Working on a budget here, we have a Cisco 4331 and need it to have alot of RAM... sadly the RAM is more expensive than the router was, as such I am looking for off brand RAM that works with it.  I tried DDR3-1600 which I thought would work, but no luck.

Anyone else tried this?

Fred

I've used off-brand RAM at home for labs (not in a 4331), but never in production use.

wintermute000

if you can afford a 4331 and you need enough RAM to do full tables, you can afford real RAM


packetherder

off-brand? real RAM? wat?

I get the whole it's easier and less risky to just order the cisco part, but you guys are talking like this stuff isn't sourced from an OEM who sells the exact same product w/o the exorbitant markup.

dlots, you could take a factory DIMM and put it in a machine and run something like dmidecode and get its specs. I would've assumed anything that fit in the DDR3 slot would've worked, but maybe the mainboard calls for a certain clock-rate or ECC.

SimonV

Can you take out the current DIMMs and check the part number? You should be able to find the tech specs online

dlots

I tried some ECC DDR3 that was a no-go
I didn't know about dmidecode, I'll see about giving that a shot.
I looked for the part number of the ram online the manufacturer doesn't even list that part number on their website.

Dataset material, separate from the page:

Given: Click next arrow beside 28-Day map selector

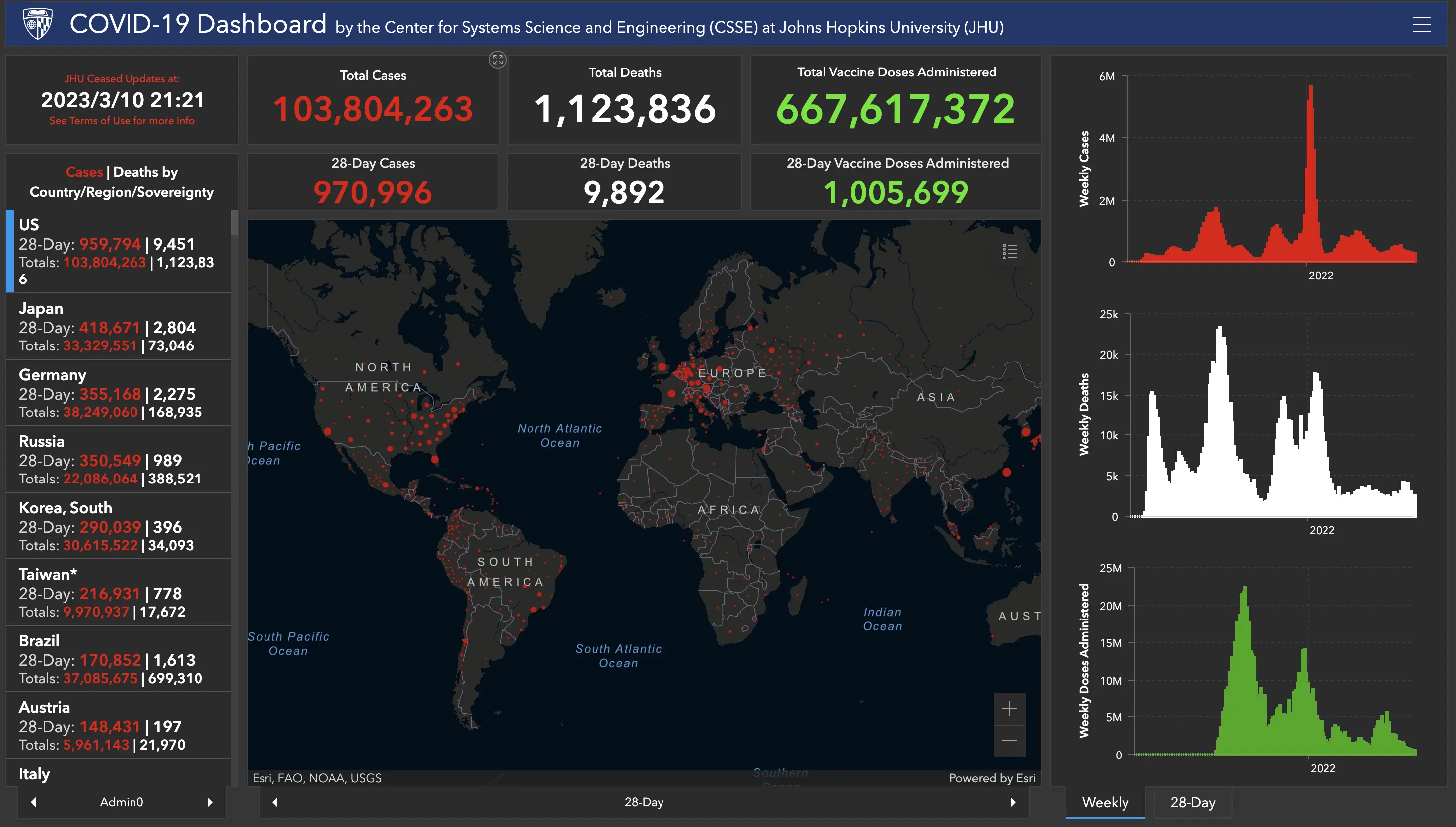Looking at the screenshot, I should tap(1013, 802).
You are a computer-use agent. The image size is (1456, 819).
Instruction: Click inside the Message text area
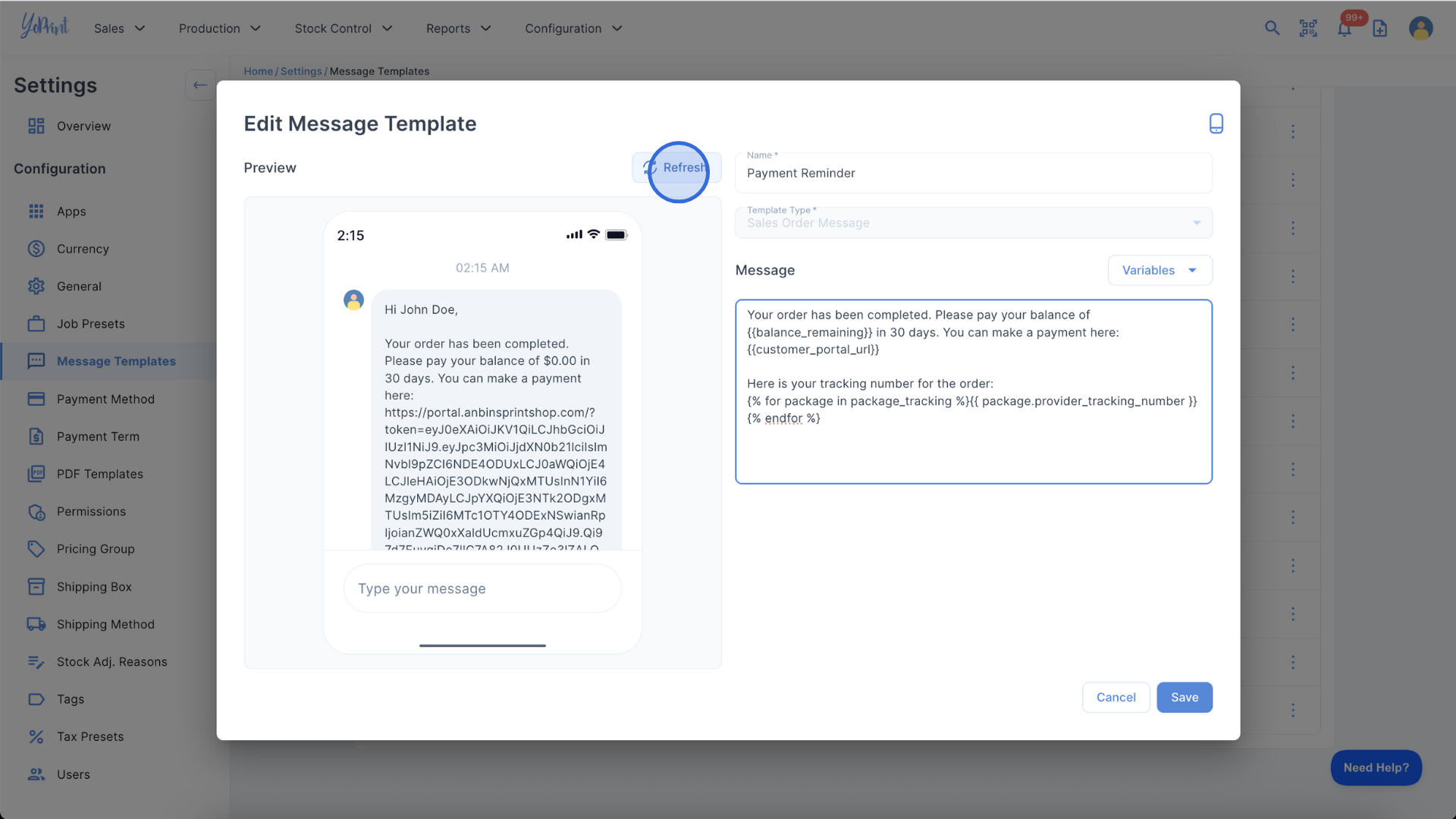click(x=973, y=447)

If we just needed a few gigs for normal router stuff that would be fine, but the 4331 has a nifty setup where you can run VMs on one of the cores, sadly to get enough ram to make this worthwhile the RAM would end up costing us more than the 4331, and we don't even know if it will work yet hence why i am trying to get it working so we can do some testing.

Fred

#6
Quote from: packetherder on April 27, 2015, 07:36:51 PM
off-brand? real RAM? wat?

I get the whole it's easier and less risky to just order the cisco part, but you guys are talking like this stuff isn't sourced from an OEM who sells the exact same product w/o the exorbitant markup.
Oh, you're absolutely right that Cisco sells the same chips at a 10x markup. I could try to justify that markup by saying it probably goes through some tighter QA to make sure it's within some very narrow tolerances, but I don't think I believe it. What I do believe is that why it might save a couple thousand in the short term, going with unsupported memory could cause extreme downtime in the future when it breaks and you can't get support, and that would likely cost more than the upfront cost of going with Cisco branded chips.

Cheap at the beginning, expensive in the long run.